Material provided —
==========
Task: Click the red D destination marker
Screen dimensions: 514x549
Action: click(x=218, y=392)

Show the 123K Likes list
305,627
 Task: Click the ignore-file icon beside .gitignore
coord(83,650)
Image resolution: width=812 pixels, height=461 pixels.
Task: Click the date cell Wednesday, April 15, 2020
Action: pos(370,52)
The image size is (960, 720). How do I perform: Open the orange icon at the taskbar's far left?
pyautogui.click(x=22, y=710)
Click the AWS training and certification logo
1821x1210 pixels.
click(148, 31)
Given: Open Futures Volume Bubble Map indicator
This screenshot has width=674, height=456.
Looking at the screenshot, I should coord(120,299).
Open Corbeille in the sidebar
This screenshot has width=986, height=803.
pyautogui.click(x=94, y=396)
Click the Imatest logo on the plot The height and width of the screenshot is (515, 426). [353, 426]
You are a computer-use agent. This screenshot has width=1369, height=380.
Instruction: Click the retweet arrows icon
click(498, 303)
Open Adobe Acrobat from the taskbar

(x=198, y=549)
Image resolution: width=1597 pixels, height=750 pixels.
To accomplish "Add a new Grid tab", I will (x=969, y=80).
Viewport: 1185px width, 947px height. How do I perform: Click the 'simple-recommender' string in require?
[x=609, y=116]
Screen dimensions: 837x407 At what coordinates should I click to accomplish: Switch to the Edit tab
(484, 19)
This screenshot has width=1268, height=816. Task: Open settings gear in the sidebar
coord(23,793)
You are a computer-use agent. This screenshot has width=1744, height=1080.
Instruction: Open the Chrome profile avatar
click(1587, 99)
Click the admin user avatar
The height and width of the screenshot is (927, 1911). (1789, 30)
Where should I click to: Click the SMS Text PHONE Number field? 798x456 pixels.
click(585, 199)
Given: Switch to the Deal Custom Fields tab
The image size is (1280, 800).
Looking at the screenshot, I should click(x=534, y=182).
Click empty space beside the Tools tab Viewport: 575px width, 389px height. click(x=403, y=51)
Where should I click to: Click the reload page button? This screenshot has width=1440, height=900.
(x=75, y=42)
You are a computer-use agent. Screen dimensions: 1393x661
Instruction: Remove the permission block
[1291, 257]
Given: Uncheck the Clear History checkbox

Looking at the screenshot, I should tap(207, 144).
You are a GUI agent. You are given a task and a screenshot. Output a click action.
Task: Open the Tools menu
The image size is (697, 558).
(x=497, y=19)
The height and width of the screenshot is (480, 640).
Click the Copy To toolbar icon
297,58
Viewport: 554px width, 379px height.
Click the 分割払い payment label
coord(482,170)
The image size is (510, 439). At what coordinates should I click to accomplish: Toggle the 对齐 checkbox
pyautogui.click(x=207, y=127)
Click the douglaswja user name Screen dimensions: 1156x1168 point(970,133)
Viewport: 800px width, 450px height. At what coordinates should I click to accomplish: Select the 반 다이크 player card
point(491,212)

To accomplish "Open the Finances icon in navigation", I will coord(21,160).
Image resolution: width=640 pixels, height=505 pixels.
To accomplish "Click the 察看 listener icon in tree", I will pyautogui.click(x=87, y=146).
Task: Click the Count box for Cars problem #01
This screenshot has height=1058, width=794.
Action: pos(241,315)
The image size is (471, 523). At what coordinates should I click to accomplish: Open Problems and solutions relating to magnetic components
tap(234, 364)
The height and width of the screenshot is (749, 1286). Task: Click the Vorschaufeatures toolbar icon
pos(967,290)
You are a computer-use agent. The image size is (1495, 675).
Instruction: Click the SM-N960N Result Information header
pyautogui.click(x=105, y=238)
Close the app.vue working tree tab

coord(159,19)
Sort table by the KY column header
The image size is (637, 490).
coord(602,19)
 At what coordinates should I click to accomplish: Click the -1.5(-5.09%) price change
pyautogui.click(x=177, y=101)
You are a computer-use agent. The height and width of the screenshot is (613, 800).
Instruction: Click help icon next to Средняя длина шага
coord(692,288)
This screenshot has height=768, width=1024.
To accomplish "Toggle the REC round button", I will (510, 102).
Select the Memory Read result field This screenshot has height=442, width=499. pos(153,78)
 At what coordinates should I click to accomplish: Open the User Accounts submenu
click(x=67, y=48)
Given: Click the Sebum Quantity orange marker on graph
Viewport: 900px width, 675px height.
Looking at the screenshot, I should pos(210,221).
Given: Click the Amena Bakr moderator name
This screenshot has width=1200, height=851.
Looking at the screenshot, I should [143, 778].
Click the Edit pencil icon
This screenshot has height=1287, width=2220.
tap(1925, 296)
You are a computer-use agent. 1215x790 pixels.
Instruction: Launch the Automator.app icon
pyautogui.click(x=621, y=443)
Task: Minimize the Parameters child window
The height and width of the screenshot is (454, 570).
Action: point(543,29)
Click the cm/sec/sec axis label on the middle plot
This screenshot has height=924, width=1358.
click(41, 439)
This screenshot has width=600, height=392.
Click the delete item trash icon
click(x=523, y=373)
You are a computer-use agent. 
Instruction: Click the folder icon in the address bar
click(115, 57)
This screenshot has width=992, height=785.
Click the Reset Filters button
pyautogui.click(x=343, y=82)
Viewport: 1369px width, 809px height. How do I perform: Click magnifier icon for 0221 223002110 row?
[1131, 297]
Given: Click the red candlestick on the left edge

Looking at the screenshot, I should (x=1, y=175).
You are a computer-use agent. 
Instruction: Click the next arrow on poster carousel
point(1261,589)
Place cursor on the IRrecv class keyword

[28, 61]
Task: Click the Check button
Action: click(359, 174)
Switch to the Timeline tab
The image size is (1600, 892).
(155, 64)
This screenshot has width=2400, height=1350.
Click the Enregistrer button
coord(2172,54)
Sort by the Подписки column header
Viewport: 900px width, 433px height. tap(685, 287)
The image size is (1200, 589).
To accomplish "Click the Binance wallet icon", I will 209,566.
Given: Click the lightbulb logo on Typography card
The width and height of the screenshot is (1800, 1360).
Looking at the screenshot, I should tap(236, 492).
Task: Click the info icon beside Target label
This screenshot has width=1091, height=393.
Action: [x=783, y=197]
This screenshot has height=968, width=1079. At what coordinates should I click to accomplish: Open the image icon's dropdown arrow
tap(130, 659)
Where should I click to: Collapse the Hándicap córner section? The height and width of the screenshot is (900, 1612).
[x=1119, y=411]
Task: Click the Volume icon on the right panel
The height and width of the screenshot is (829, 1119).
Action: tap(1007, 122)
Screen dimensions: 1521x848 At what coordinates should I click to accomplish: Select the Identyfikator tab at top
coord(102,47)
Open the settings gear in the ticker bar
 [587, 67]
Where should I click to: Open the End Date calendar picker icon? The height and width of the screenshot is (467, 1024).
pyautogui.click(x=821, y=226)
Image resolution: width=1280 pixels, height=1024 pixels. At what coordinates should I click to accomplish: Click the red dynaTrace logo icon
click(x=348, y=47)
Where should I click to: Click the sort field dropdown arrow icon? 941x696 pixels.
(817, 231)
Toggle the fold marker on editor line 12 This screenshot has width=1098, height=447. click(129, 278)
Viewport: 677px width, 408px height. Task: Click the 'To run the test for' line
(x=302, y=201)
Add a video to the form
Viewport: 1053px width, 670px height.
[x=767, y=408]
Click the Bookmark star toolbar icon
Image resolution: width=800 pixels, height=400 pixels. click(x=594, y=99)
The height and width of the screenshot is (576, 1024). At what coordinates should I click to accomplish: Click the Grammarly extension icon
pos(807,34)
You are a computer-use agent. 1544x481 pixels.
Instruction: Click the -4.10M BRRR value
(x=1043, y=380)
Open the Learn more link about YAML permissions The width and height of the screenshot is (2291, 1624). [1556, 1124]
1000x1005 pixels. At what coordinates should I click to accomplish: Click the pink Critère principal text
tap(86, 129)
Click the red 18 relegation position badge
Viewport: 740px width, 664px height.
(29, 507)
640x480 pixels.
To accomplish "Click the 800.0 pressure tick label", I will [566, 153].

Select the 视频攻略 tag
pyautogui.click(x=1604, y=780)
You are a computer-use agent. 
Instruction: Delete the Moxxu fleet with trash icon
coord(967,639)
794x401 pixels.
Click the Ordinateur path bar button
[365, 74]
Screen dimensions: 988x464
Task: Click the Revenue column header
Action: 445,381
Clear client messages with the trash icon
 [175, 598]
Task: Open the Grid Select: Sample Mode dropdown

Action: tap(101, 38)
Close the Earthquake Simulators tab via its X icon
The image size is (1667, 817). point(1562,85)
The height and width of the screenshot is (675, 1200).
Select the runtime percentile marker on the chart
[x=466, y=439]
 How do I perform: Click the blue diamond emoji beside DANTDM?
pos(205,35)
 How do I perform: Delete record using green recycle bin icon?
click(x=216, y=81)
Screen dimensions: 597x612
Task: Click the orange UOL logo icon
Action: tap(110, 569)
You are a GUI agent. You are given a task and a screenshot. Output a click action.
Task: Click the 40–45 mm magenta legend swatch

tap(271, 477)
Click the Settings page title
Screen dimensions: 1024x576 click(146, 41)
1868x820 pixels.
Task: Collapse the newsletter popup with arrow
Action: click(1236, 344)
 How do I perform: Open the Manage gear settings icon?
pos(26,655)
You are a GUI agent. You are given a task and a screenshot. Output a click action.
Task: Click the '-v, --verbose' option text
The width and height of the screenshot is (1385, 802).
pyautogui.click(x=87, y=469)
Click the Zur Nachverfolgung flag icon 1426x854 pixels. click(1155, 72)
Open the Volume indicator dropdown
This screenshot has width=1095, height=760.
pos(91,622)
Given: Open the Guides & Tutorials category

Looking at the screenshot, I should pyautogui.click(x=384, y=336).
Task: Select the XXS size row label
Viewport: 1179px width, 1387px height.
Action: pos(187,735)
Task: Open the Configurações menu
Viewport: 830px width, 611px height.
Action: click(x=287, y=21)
==========
What is expected —
Would you copy every line from the listing above that has the string "Volume" in it?

Task answer —
Given: Open Futures Volume Bubble Map indicator
Task: Click the Volume icon on the right panel
Open the Volume indicator dropdown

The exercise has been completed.